Speaking on Sunday, Israeli war cabinet minister Benny Gantz also praised Israel as “an anchor of security in the Middle East” and thanked the commanders and fighters of the IDF before vowing that Israel would “build a regional coalition and exact a price from Iran in a way and at a time that suits us”.


The Iranian strike was interpreted as a retaliation to the Israeli aircraft bombing of an Iranian diplomatic facility in Damascus, Syria, on April 1st, which killed several military officials, including one member of the Islamic Revolutionary Guard Corps.
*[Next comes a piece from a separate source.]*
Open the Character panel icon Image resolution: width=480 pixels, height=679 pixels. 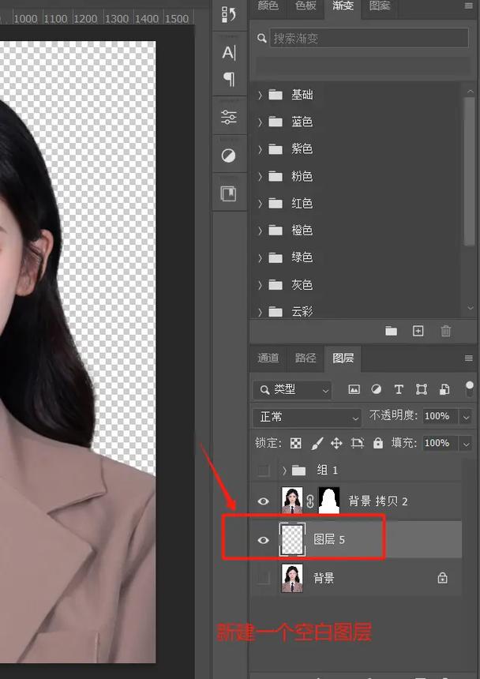click(229, 53)
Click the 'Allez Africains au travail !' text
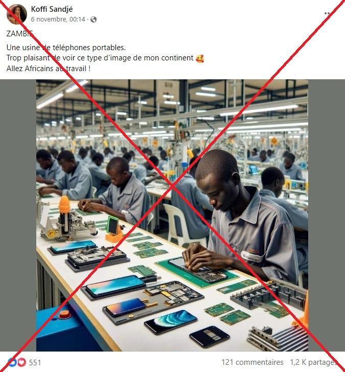This screenshot has width=345, height=372. (49, 69)
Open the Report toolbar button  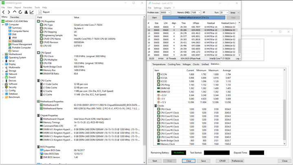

The nature of Saturday’s attack – large in scale but telegraphed and led with slow drones – has fuelled some analyses in the United States that the Iranians wanted to deliver a message rather than inflict damage or casualties.

Speaking on Iranian state television, Mag Gen Mohammad Bagheri said the attack on Israel had “achieved its goals and, in our view, the operation has ended”. However, Iran president Ebrahim Raisi warned in a statement issued on Sunday that should Israel or its supporters “demonstrate reckless behaviour, they will receive a decisive and much stronger response”.

The ongoing plight of those in Gaza was also acknowledged in the G7 statement in which the leaders vowed “to strengthen co-operation to end the crisis in Gaza” by working towards an immediate ceasefire, the release of hostages by Hamas and to “deliver increased humanitarian assistance to Palestinians in need”.

The G7 is an intergovernmental political forum consisting of Canada, France, Germany, Italy, Japan, the UK and the US. The EU also participates but is regarded as a “non-enumerated member”.

Mr Biden left his beach house in Delaware to return to the White House on Saturday afternoon as reports of an anticipated Iranian strike were confirmed. The latest episode of fragility in the Middle East generated loudening criticism of Mr Biden from Republican opponents, including Donald Trump, for what they perceive to be his placatory foreign policy stance. Several prominent Republican politicians, including Florida senator Marco Rubio, a former presidential aspirant and now vice-chair of the Senate intelligence committee, said that Iran’s goal was to ultimately make Israel “an unliveable place”.

“Iran knows it cannot beat Israel militarily but what it does aspire to do is to make Israel an impossible place to live and a place nobody wants to visit. I hear a lot of talk right now about how this was a performative attack and how none of them got through. And that’s great. But what do you think the tourism numbers are today in Israel and in the next couple of weeks and what do we think the business numbers are going to look like?

“All of this is harmful to the Jewish state because that is the goal of Iran, ultimately.”

Mr Rubio’s focus on tourism will for many sit uneasily against the scale of civilian casualties in Gaza over recent months. There are fears that the flashpoint between Iran and Israel may inadvertently divert attention from the urgent need for humanitarian aid in Gaza. But it is unlikely to dilute the domestic pressure on Mr Biden from Democrats who feel he has gone nowhere close enough in pressurising Israel to facilitate relief measures.